Oregon hospital board faces recall petition after COO fired

Unions are calling for the ouster of Bay Area Hospital's elected board members. 

The Oregon Nurses Association and workers union UFCW 555 have launched a petition to recall the nonprofit hospital's board of directors. The unions claim the hospital's board is responsible for staffing issues and care quality issues at the hospital. 

Coos Bay, Ore.-based Bay Area Hospital is facing many of the same challenges as other hospitals across Oregon, a hospital spokesperson told Becker's Hospital Review on July 26. 

"Hospitals across the state are facing severe financial challenges, unable to staff the beds needed to care for their community," the spokesperson said. "After two years of providing care in the face of the pandemic many healthcare workers have left the field. Costs in almost every area of care have gone up while revenue coming in has gone down. All of these are true for Bay Area Hospital as well." 

The unions also point to the board's decision to hire "convicted fraudster" Larry Butler Jr. to serve as COO. The hospital fired Mr. Butler in June after only four days on job. 

"We were as shocked as the community when the criminal background of Larry Butler was discovered," a spokesperson for Bay Area Hospital told Becker's Hospital Review on July 26. "During his first week on the job details surfaced and within hours the hospital took immediate action to confiscate keys, IT security access, and escort him off the premises."

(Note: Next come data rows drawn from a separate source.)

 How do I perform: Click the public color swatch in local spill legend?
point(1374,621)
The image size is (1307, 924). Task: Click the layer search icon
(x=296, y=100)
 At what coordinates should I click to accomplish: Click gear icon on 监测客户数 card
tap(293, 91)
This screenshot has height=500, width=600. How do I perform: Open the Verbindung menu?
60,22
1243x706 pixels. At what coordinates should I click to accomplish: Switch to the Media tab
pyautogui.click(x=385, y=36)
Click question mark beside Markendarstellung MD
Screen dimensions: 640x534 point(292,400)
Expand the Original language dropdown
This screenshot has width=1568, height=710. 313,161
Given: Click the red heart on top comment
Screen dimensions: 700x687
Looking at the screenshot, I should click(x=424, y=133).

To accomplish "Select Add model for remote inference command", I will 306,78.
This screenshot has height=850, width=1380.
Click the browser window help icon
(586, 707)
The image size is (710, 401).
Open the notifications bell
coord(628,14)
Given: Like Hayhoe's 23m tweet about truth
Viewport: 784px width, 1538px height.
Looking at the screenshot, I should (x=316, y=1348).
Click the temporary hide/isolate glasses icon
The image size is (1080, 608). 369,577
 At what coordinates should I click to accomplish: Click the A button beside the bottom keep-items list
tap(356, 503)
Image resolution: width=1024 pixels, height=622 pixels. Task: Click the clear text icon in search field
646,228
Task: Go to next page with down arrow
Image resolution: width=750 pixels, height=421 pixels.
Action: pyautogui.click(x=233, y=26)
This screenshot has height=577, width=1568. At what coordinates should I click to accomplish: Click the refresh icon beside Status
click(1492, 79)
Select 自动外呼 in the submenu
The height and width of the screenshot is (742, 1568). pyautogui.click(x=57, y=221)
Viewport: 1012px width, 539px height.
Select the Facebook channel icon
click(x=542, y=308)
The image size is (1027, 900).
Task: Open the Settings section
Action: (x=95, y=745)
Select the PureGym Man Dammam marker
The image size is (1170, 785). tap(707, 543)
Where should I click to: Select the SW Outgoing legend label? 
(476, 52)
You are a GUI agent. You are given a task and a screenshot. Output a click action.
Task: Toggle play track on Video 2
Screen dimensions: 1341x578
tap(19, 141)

Mr. Butler was sentenced to five years in prison in 2015 for defrauding two former employers: Metairie-based Louisiana Health Cooperative and Baton Rouge, La.-based Mary Bird Perkins Cancer Center. Bay Area Hospital leaders learned that Mr. Butler provided false government documents, Social Security number and birth date for the background check. 

Six volunteer citizens, who have a combined 200 years of experience in healthcare, serve on Bay Area Hospital's board, a spokesperson told Becker's. 

"The board of directors sees the people who work here as the heart of the institution. They are also friends, neighbors, and family. Without them the mission to improve the health of the community cannot move forward," the spokesperson said. "The hospital is currently bargaining with all three unions and is putting forth significant increases as one way to recognize this value. Americans are changing their expectations of work, and we want to work with employees to meet those changing expectations as we reinvent healthcare."